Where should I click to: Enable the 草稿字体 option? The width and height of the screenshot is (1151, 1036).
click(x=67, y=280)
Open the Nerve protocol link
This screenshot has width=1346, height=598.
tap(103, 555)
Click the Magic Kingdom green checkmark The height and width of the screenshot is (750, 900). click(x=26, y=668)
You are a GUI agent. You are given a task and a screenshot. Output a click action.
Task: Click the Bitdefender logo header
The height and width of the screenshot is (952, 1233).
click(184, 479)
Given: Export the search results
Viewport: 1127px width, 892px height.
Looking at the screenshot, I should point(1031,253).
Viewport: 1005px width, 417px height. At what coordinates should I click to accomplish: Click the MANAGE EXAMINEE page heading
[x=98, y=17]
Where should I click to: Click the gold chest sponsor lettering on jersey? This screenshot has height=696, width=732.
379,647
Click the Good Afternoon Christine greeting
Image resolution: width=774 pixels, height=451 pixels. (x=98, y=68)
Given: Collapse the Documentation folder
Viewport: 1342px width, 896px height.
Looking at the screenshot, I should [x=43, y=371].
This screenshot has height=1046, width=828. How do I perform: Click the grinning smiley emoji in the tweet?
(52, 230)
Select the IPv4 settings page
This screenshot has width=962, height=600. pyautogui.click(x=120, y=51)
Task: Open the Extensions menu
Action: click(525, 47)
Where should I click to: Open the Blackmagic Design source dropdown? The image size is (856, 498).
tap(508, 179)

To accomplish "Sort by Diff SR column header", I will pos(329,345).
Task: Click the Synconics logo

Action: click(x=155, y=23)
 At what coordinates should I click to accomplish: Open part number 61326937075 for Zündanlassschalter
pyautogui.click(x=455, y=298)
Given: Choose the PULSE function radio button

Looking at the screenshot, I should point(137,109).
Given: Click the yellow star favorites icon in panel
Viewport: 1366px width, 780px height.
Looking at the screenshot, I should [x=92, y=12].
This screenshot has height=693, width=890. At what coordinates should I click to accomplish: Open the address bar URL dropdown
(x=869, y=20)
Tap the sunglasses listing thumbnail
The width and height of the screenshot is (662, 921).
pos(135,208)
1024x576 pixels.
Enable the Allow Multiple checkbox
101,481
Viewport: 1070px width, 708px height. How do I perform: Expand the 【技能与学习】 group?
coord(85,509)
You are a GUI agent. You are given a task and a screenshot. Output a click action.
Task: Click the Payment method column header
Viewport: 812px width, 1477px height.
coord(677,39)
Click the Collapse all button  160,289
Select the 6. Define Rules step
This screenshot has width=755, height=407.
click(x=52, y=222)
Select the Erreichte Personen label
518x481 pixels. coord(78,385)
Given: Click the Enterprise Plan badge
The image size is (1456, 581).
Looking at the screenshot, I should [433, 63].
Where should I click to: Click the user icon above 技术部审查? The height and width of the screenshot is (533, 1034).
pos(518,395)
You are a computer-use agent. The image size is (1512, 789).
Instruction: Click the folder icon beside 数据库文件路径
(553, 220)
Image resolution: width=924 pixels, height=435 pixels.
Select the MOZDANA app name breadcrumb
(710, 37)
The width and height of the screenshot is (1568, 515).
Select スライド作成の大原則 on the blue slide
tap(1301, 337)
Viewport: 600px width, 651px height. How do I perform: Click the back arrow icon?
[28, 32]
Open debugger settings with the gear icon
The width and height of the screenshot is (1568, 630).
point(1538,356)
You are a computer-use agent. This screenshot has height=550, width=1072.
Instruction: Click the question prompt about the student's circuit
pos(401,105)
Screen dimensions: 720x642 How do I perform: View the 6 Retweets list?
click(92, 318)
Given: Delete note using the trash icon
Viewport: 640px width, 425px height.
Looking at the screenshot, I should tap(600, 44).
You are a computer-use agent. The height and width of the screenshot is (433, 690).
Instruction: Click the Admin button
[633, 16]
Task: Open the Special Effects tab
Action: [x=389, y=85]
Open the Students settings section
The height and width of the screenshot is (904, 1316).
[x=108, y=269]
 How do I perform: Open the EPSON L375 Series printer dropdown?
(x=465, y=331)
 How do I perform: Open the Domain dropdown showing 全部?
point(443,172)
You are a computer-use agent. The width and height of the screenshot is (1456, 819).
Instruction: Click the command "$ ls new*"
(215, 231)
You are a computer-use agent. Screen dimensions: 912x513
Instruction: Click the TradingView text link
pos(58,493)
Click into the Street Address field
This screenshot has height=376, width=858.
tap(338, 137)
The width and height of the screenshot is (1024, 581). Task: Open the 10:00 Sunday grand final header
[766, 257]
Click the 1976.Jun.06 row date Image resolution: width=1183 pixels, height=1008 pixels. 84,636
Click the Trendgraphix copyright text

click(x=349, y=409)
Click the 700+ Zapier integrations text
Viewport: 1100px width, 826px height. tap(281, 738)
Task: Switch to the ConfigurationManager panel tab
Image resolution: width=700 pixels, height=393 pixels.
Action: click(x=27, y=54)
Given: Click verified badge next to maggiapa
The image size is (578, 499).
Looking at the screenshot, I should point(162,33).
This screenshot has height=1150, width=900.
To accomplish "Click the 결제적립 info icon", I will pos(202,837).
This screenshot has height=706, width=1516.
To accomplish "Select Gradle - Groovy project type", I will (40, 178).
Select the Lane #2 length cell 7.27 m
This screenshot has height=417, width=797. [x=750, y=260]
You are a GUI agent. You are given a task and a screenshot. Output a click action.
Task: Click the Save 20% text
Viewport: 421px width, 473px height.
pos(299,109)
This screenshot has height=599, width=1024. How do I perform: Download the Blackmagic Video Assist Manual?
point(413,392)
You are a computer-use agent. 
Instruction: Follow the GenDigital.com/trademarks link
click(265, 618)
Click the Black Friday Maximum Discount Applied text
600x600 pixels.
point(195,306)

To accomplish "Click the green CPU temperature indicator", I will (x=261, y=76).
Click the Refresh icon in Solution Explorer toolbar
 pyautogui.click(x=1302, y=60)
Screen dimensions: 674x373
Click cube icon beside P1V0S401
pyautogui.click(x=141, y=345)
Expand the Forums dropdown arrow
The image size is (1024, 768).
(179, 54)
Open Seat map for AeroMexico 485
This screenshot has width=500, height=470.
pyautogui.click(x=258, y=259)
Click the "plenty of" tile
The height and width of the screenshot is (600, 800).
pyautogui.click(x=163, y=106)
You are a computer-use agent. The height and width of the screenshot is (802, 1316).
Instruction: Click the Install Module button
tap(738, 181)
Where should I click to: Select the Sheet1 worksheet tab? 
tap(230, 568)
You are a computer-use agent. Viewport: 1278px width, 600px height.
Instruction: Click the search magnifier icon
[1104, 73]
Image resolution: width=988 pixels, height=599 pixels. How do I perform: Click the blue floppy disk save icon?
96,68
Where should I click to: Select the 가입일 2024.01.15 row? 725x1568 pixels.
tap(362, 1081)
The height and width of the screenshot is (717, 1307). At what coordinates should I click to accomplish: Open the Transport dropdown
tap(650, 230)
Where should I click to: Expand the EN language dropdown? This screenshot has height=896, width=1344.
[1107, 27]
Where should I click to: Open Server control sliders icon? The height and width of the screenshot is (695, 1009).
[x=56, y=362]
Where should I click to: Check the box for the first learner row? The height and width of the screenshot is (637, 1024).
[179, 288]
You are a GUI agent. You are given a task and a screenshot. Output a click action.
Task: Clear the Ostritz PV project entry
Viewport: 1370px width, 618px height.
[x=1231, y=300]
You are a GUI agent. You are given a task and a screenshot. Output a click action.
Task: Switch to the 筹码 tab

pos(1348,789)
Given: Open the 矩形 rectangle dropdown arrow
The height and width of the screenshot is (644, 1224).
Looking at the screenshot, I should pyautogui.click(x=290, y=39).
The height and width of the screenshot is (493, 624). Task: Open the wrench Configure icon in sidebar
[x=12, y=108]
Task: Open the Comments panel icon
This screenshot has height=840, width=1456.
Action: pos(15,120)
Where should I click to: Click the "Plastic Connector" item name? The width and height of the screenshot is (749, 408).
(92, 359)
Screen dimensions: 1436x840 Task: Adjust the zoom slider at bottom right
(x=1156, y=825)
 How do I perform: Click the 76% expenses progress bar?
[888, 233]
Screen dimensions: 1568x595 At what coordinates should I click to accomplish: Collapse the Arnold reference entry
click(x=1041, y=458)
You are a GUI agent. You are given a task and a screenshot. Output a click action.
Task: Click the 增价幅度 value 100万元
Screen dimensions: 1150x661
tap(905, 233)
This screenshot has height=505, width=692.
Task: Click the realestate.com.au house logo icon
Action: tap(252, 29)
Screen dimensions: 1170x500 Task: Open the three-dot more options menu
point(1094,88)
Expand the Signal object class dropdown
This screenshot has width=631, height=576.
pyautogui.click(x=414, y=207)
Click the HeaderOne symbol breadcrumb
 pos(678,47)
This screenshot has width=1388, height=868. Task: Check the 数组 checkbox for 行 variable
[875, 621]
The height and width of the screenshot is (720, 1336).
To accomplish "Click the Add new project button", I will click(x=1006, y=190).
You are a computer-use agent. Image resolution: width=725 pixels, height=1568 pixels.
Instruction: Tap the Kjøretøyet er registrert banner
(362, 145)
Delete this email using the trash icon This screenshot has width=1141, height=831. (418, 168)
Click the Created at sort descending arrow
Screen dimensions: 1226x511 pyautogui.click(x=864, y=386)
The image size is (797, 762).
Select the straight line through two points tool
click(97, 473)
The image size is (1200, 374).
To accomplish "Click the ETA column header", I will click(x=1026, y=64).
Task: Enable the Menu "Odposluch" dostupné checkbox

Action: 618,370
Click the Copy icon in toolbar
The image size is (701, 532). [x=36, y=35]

> Instructions to follow: Among the lines of the data, find every one that holds "project" and copy it.

> Answer to this exercise:
To accomplish "Select Gradle - Groovy project type", I will (40, 178).
Task: Clear the Ostritz PV project entry
To accomplish "Click the Add new project button", I will click(x=1006, y=190).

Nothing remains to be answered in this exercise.